§ WHAT IS ASKED
Format the lines of the material as a numbered list, starting at the beginning and ending at the line that contains "(x=705, y=40)". Omit blank lines and leave the pictures out of the answer.

§ STORED ROWS
"""

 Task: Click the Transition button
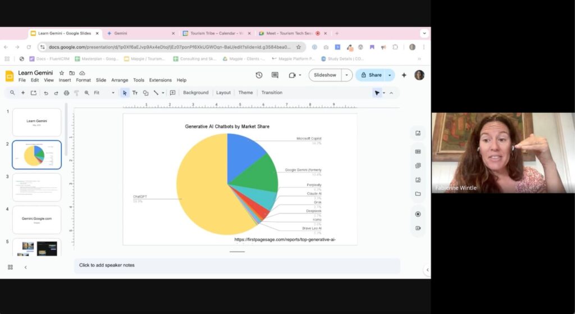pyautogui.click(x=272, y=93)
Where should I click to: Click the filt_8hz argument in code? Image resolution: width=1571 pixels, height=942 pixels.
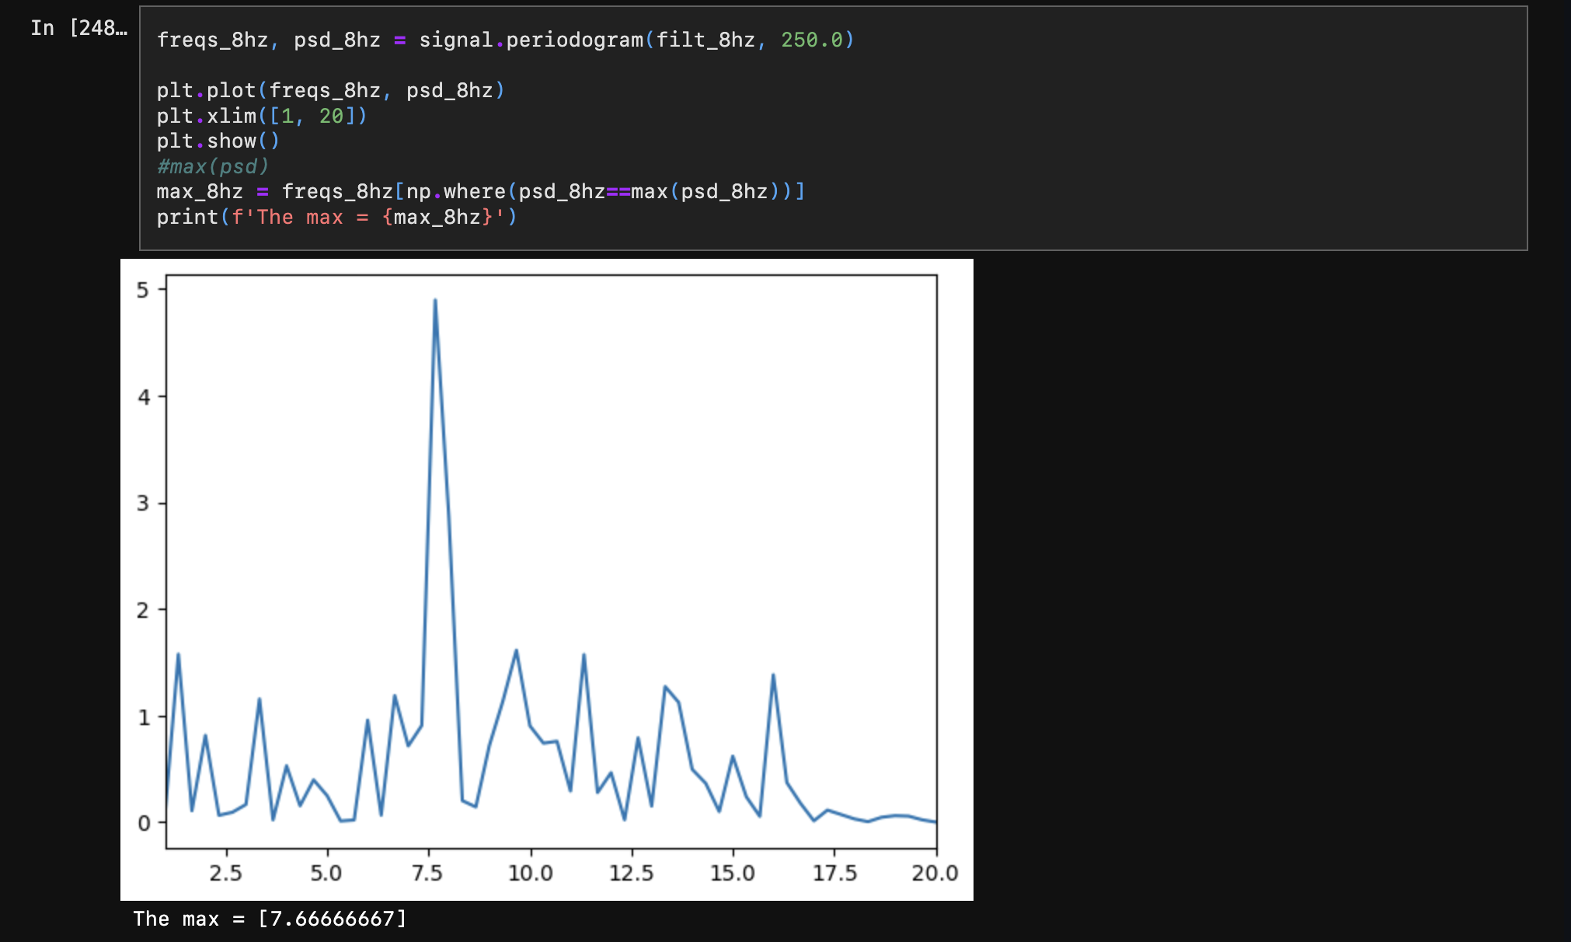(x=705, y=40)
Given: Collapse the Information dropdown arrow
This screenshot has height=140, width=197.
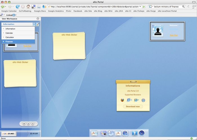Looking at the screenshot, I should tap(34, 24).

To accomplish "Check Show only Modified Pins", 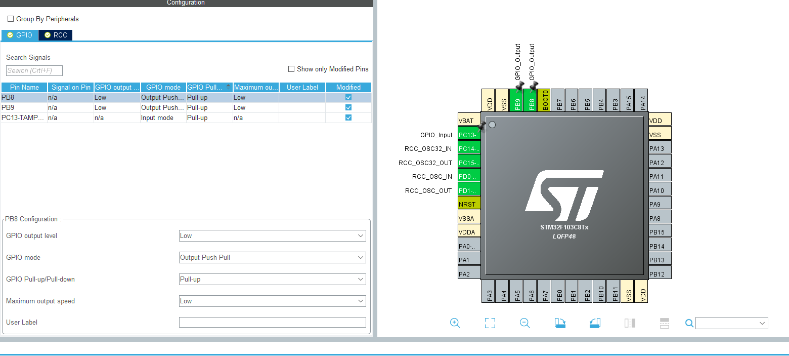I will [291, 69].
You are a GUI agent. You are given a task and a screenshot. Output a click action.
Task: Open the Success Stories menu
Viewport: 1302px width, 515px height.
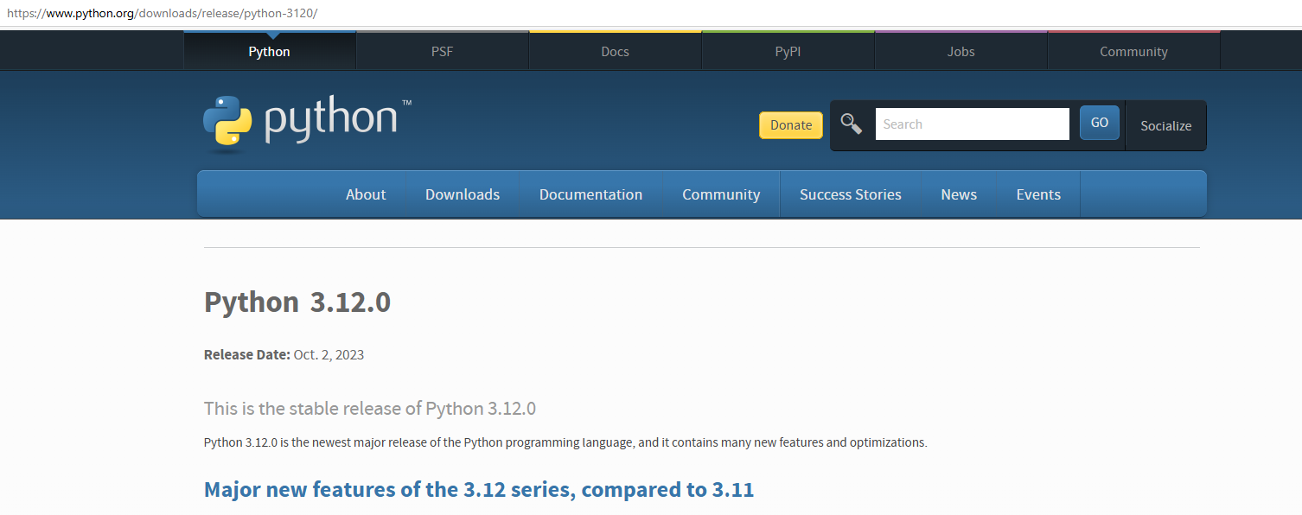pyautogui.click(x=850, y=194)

"""

§ RESPONSE TO THIS TASK
1.  Task: Click the Transition button
2. pyautogui.click(x=272, y=93)
3. Where should I click to: Click the filt_8hz argument in code? Image resolution: width=1571 pixels, height=942 pixels.
4. (x=705, y=40)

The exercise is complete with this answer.